Jedzenie w polskich szpitalach

.

http://kobieta.onet.pl/zdrowie/jedzenie-w-polskich-szpitalach/pc79c , komentarze:

.

~pacjentka kliniki 25.04.2014 r. o 21:34 pisze:
.
.
„Właśnie niedawno spędziłam tydzień w klinice.W poniedziałek zgłosiłam się na zabieg.miałam być na czczo bo będą mi robić badania.Obiadu nie dostałam, bo pielęgniarki nie zdążyły pobrać mi badań. Kolacji nie dostałam, bo we wtorek miałam mieć zabieg i miałam być na czczo . Wew wtorek około 15 dowiedziałam się, że niestety zabieg będzie w środę, bo operacja pacjentki ratująca życie przedłużyła się /trwała ok. 3 godz./ .Przyszedł lekarz i mam nic nie jeść. Wreszcie w środę o godz. 10 zabrano mnie na blok operacyjny – obudziłam się dopiero w czwartek ok godz.6, śniadania nie dostałam, dopiero ok 13 na obiad dostałam kleik.Nie miałam już siły dojść do łazienki, na kolację dostałam kaszę mannę. W piątek na śniadanie dwie kromeczki chleba, odrobinkę masła /nawet na jedną kromeczkę nie starczyło/ i ugotowane jajko.
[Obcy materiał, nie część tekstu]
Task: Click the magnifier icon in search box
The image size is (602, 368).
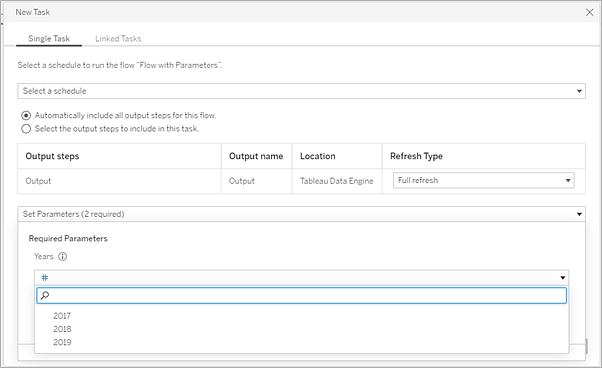Action: [45, 295]
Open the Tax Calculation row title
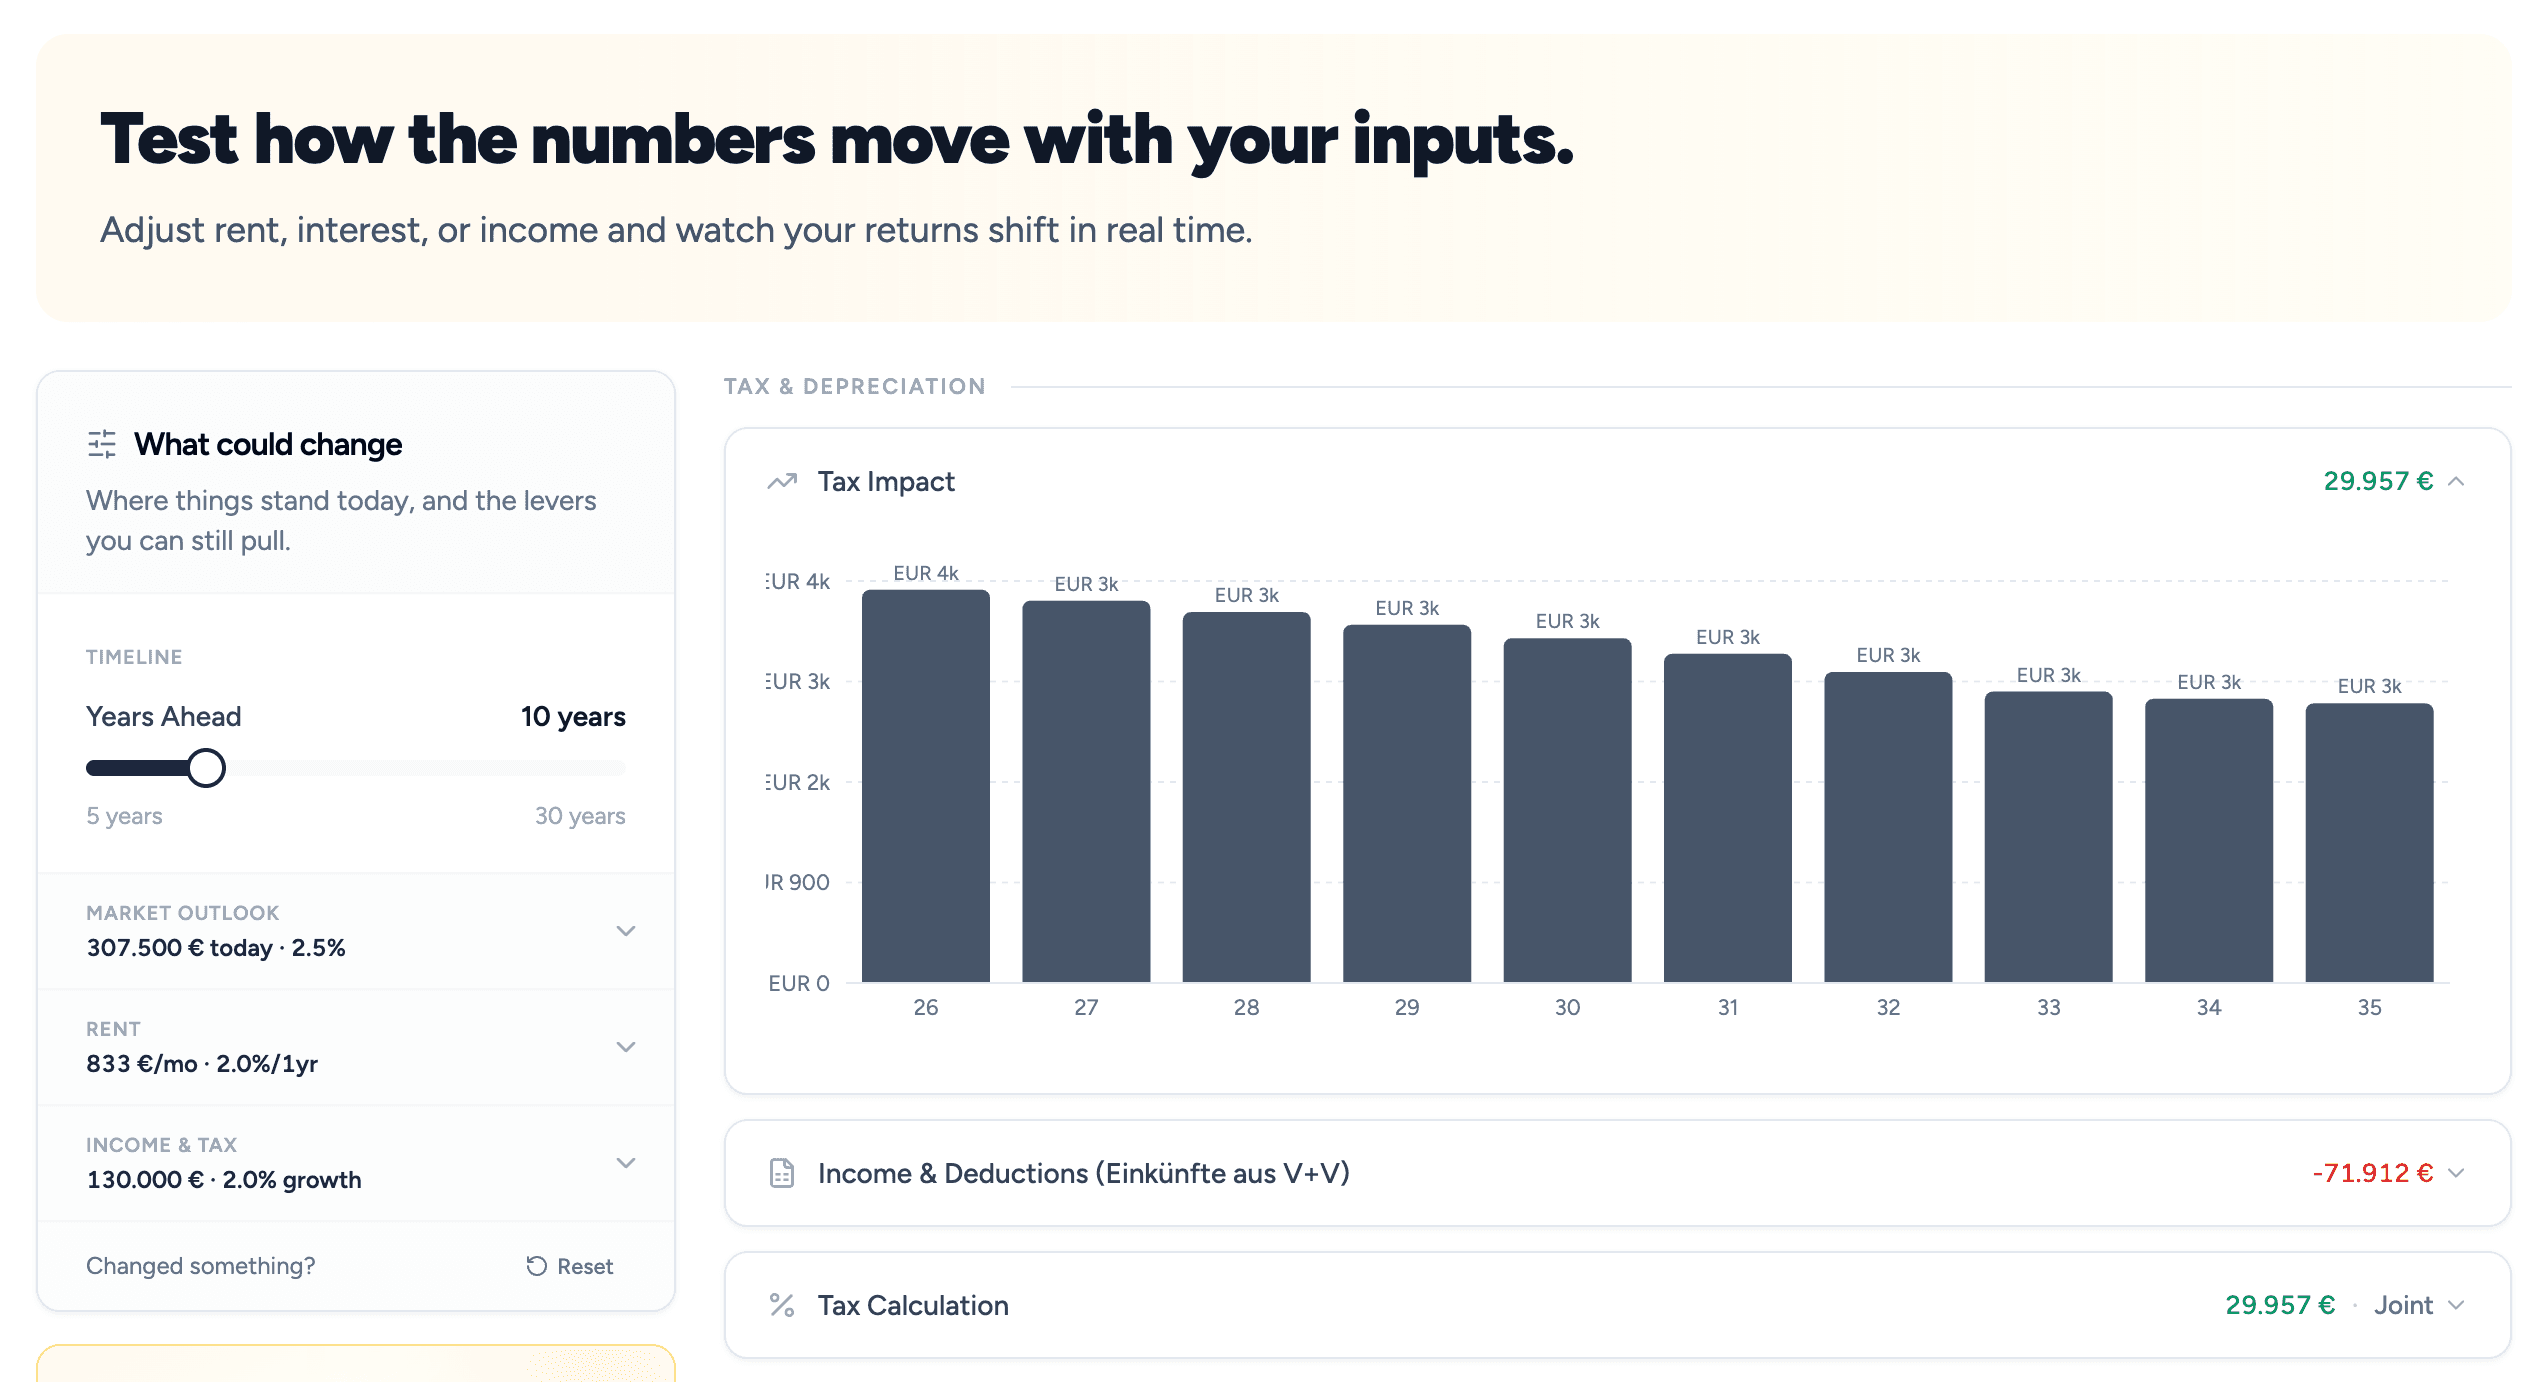2526x1382 pixels. tap(913, 1305)

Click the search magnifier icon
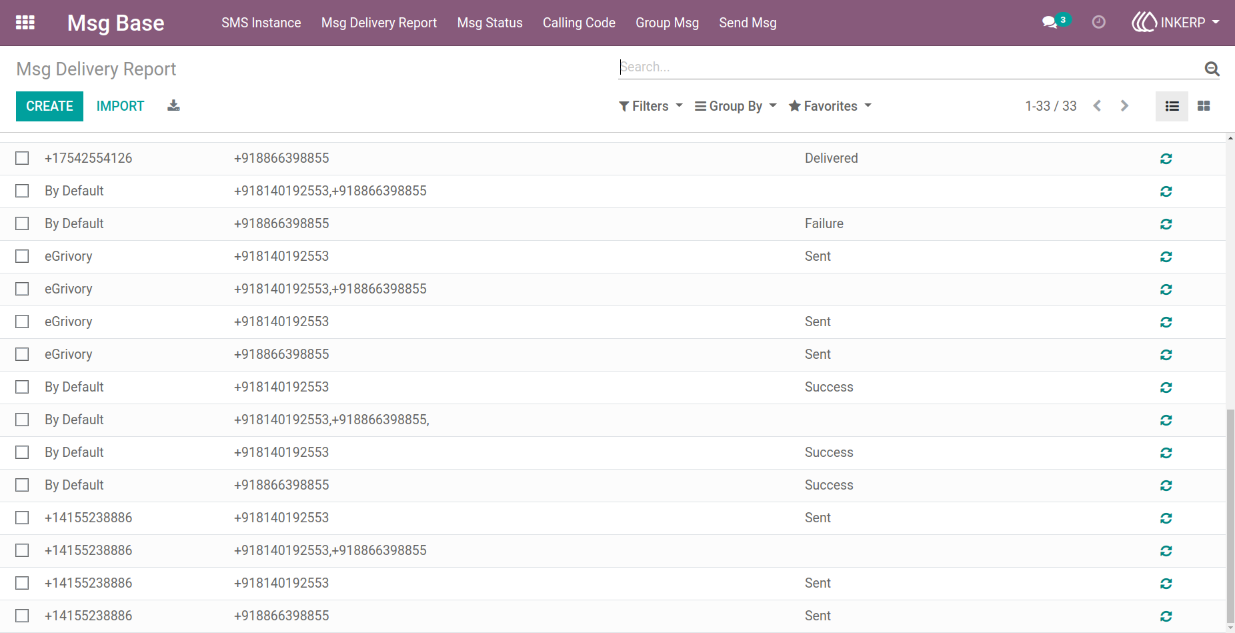1212,69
Ok. 12 po wizycie okazało sie wszystko OK i czekałam na wypis do domu. Obiadu już nie dostałam, bo stwierdzili, że wychodzę. To był tylko ZABIEG.!!!!! Po otrzymaniu wypisu /ok.godz.15/ pojechaliśmy do najbliższej restauracji”
.
.
.
Fachowcy w naszych szpitalach nadal przyjmują jako istotną miarę dla posiłku jego wartość energetyczną – kalorie, choć węglowodany i białka mają ich po tyle samo. A przecież życie to białko – http://www.stachurska.eu/?p=3439 , które osobie chorej powinno być dostarczone – tym bardziej – w najwyższej wartości biologicznej.
.
Poza tym choremu trzeba źródła energii, jednego, takiego jakiego pacjent używa na stałe: albo węglowodanów, też najlepszej wartości biologicznej – http://www.stachurska.eu/?p=9928 , albo tłuszczów, również najwyższej wartości biologicznej – http://www.stachurska.eu/?p=3383 .
.
Druga sprawa, że kto leżał w szpitalu wie iż niezależnie od tego czy pacjent ma 190 cm wzrostu, czy 150 cm, obydwaj dostaną jednakowej wielkości posiłki. Czy w szpitalach nikt nie wie, że osoby wyższe potrzebują większych ilości białka oraz źródła energii: albo węglowodanów, albo tłuszczów?
.
Kolejne „cudo” to tzw lekkie posiłki. Kleiki, kisielki, kasza manna… Ktoś wie na czym polega ich lekkość? Którym organom człowieka one sprzyjają na tyle że mają lżej się z nimi uporać? Bo nie wątrobie – http://www.stachurska.eu/?p=13498 , więcej – http://www.stachurska.eu/?p=5910 , ani też mózgowi, sercu – http://www.stachurska.eu/?p=13441 , ani przyswajalności witamin, makro i mikroelementów – http://www.stachurska.eu/?p=1659 .
.
.
Proszę Państwa, jesteśmy w Polsce i mamy skąd wiedzieć jak być powinno – http://www.stachurska.eu/?p=14522 .
.
.
.

3 Responses to Jedzenie w polskich szpitalach

  1. Iza pisze:

    To niestety szara polska rzeczywistość:)najlepiej kochani omijać szpitale:):)pozdrawiam:)!

  2. Zbyszek pisze:

    Ja tez jestem zdania, że dieta w polskich szpitalach to kpina z ludzi.
    Żona rodziła raz w państwowym a raz w prywatnym szpitalu.

    Różnica taka, że w państwowym po porodzie dostała zupę grochową (PO PORODZIE!!) i kompot z truskawek (często uczulają noworodki) i moreli lub brzoskwiń (takie pestkowe owoce powodują wzdęcia u noworoków karmionych piersią), a w prywatnym miała dwie wersje obiadu do wyboru. Obiadu który był smaczny, zbilansowany i podany w normalnym talerzu a nie platikowej misce jak z wiezienia.